The task works by averaging the quantites that are the argument of the abs or arg function. These are always averaged over the selected frequency channels and over the parallel-hand polarizations. Optionally the averaging can also be done over time and over the different closure paths.
CLOSURE also prints (and optionally plots) the theoretical error (as a result of thermal noise) of the quantities. Note this assumes a point source model, and that the signal-to-noise ratio is appreciable (at least 10) in each averaged product.
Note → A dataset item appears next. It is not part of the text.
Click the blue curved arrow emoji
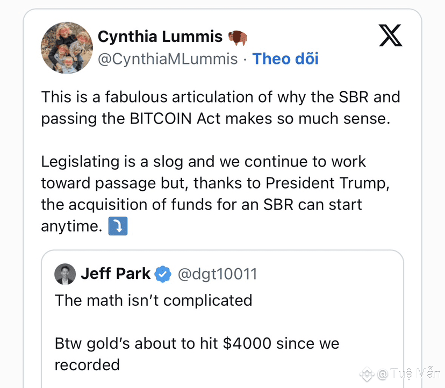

amplitude Plot the amplitude quantity (the default is to plot phase). quad Plot the quad quantity (the default is to plot the triple quantity). avall Average all quantities from different triangles together. Note the theoretical error estimates are incorrect when using options=avall. notriple Plot data from all quantities on a single plot. rms Plot theoretical error bars on the points. The error bars are +/- sigma.The following give control over calibration to be applied to the visibility data before the triple correlations are formed. Note that applying phase calibrations does not affect the closure phase!
nocal Do not perform gain calibration. nopol Do not perform polarisation calibration on the data. nopass Do not perform bandpass calibration on the data.